Exercise inputs:
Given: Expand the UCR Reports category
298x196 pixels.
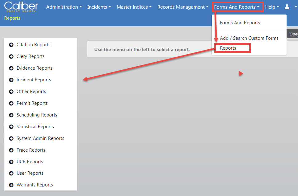Looking at the screenshot, I should tap(30, 162).
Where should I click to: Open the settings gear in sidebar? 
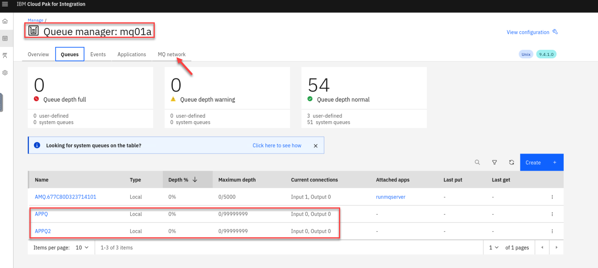[5, 73]
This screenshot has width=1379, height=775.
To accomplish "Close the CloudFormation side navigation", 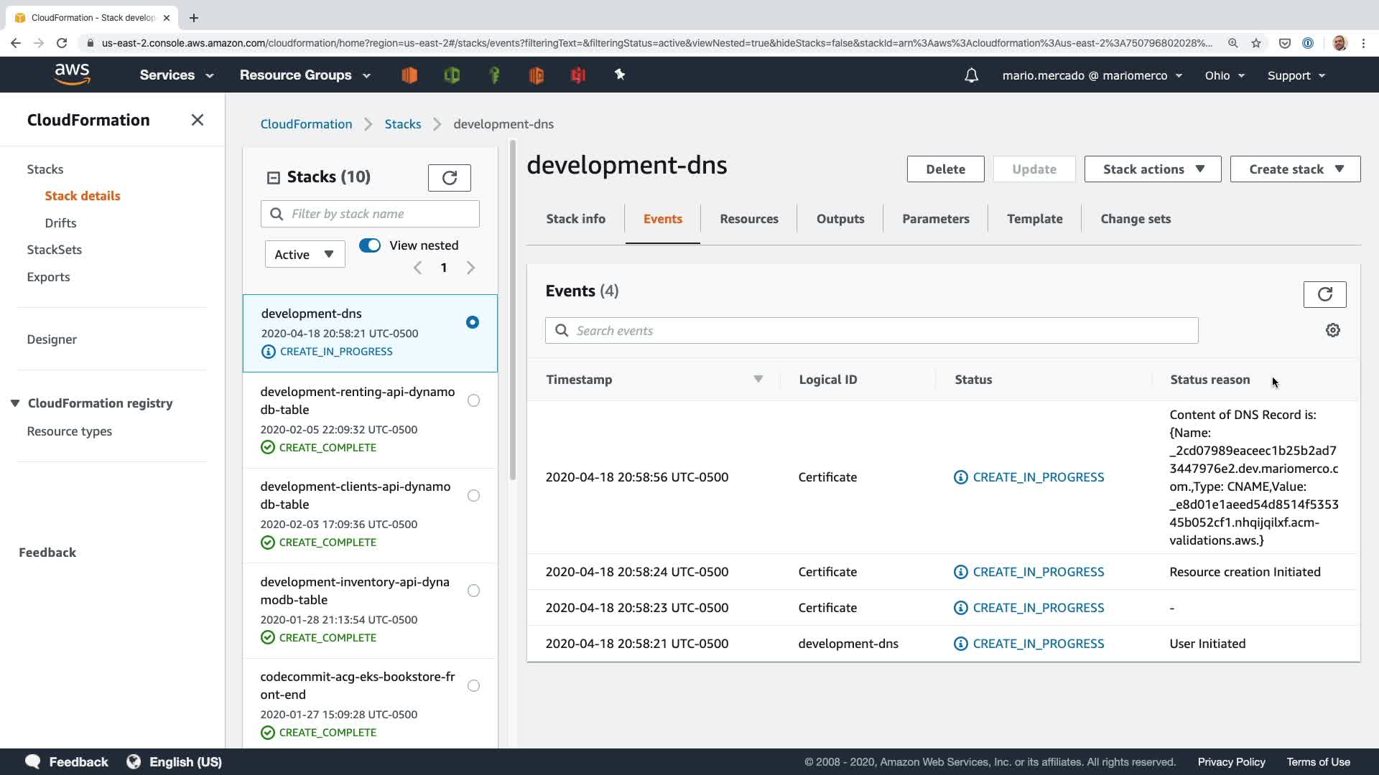I will click(198, 120).
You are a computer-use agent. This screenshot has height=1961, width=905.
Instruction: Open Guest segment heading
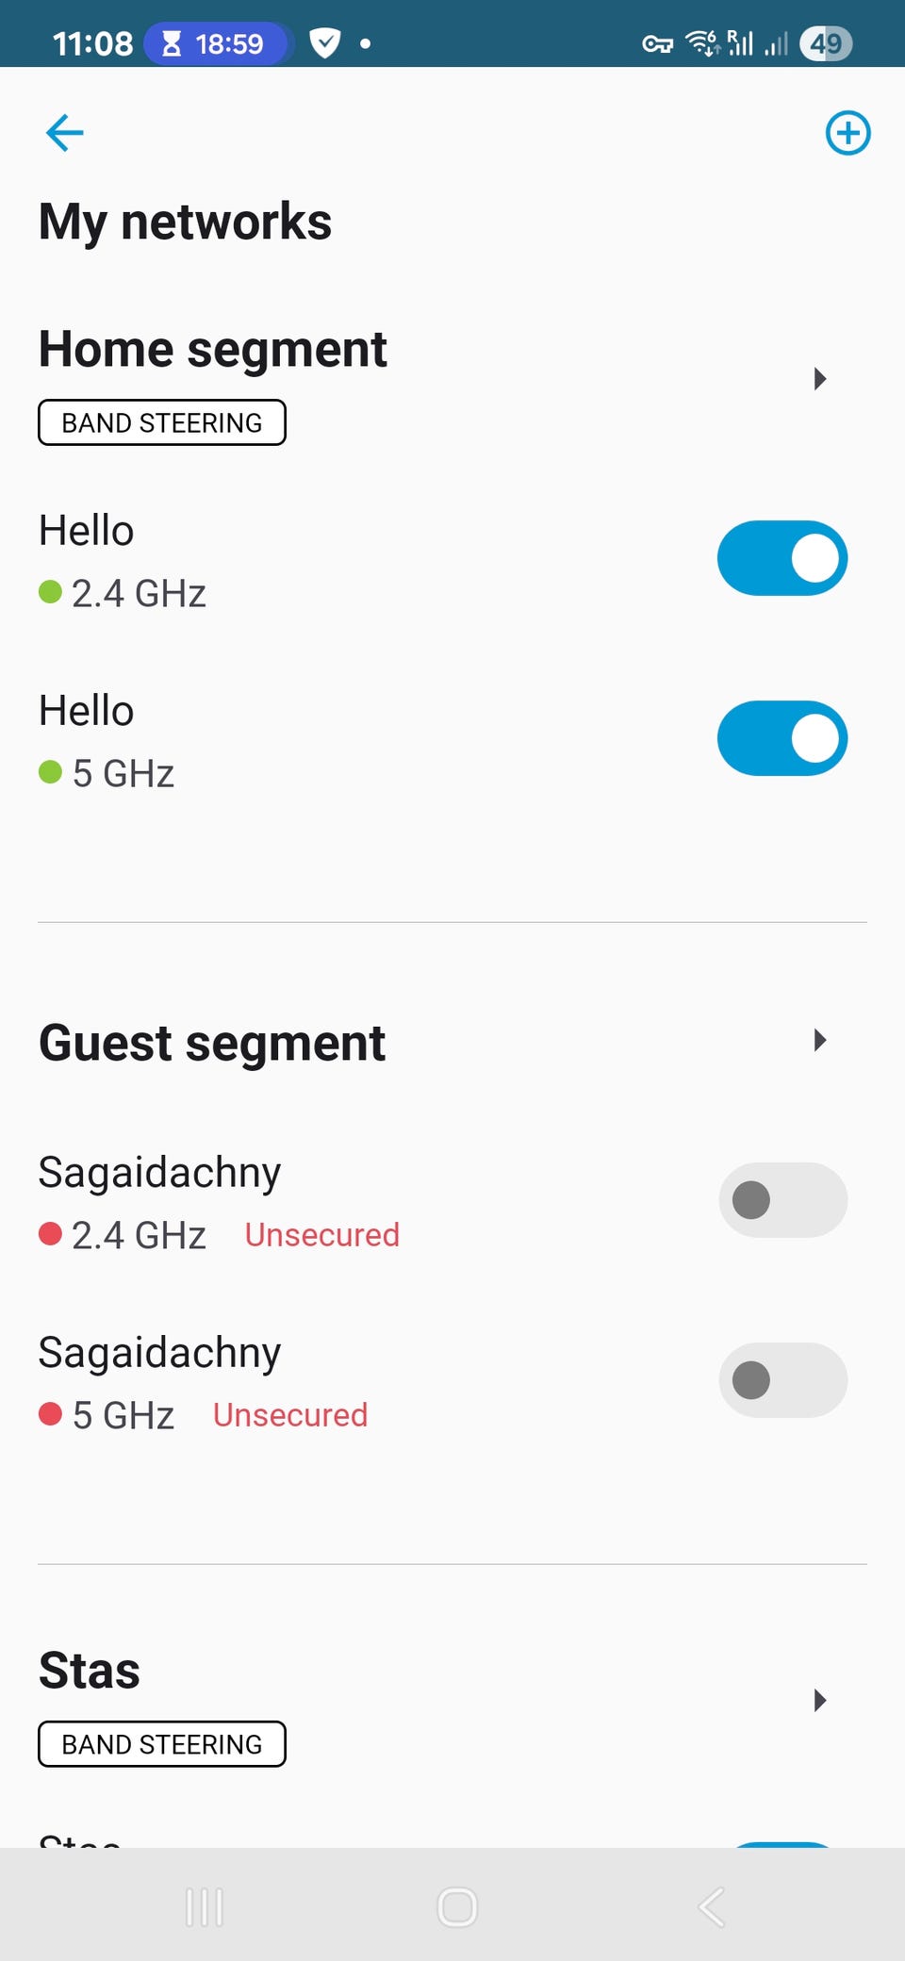212,1044
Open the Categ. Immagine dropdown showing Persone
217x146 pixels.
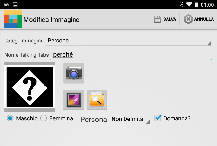click(127, 41)
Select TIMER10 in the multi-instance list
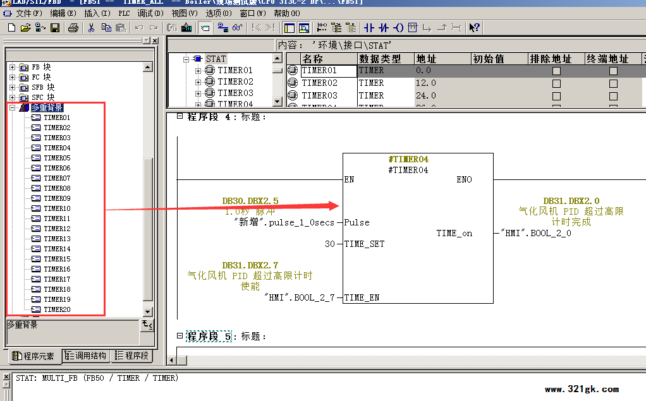The image size is (646, 401). pos(57,208)
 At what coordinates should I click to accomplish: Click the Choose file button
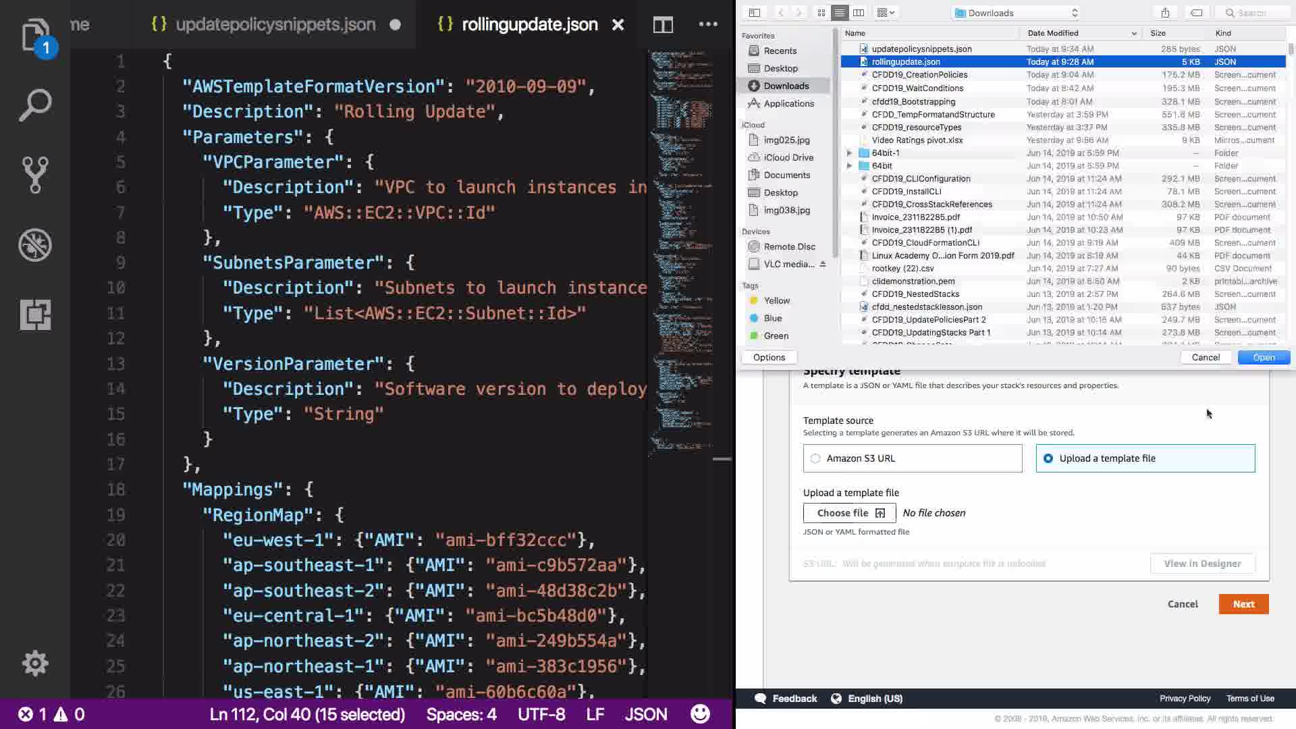click(x=849, y=513)
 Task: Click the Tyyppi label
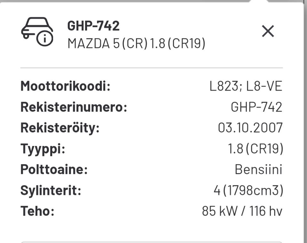click(43, 149)
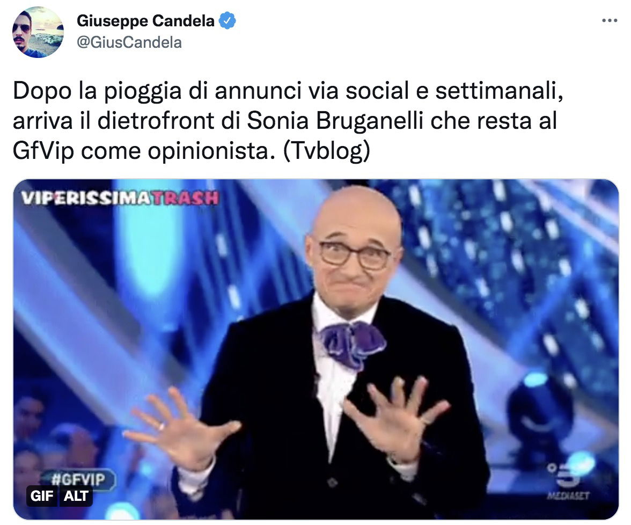Open the Giuseppe Candela display name
This screenshot has width=631, height=525.
tap(145, 21)
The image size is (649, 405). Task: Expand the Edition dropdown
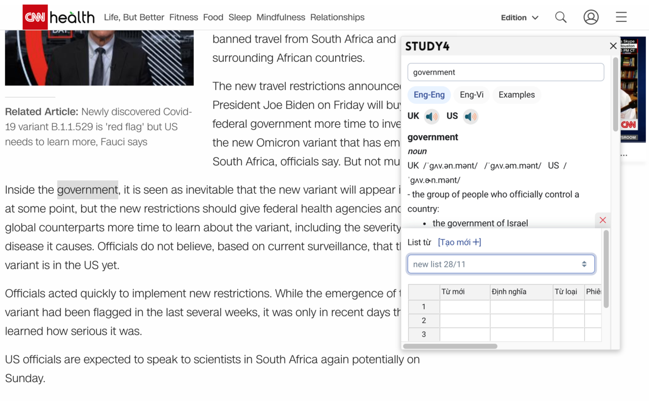(x=519, y=18)
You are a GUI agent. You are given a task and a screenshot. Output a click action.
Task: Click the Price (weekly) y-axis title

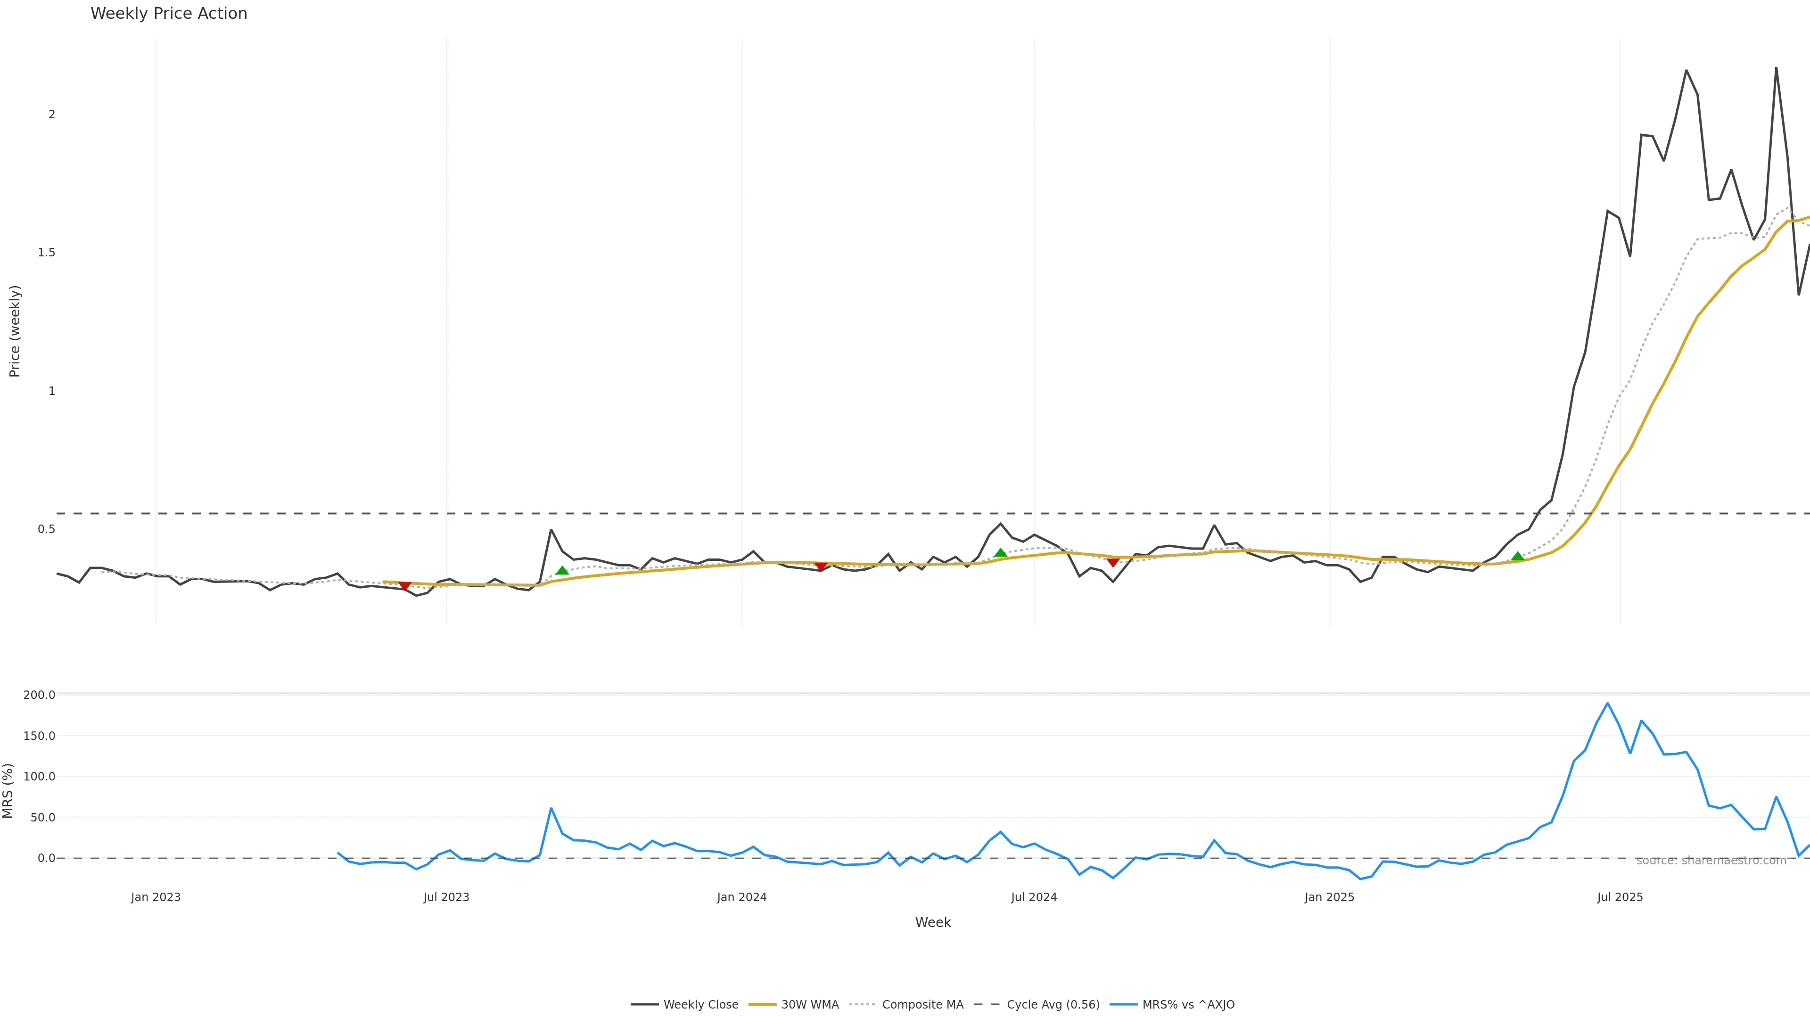click(15, 331)
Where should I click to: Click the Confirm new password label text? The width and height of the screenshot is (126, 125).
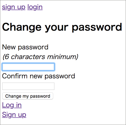click(38, 76)
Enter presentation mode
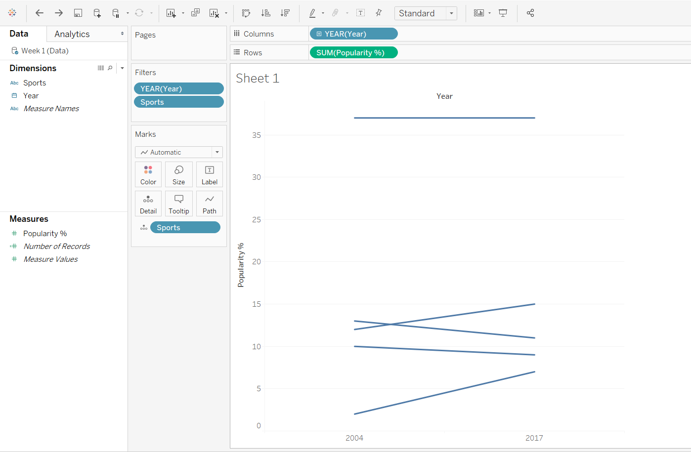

The task: Give the part of the data that opens with the line containing "You are a GUI" and closes with the line containing "click(15, 331)" as a Markdown table with the columns Row and Line, numbering each row and skipping blank lines. Leave the pictures out.

Final result:
| Row | Line |
|---|---|
| 1 | You are a GUI agent. You are given a task and a screenshot. Output a click action. |
| 2 | Task: Click the Price (weekly) y-axis title |
| 3 | click(15, 331) |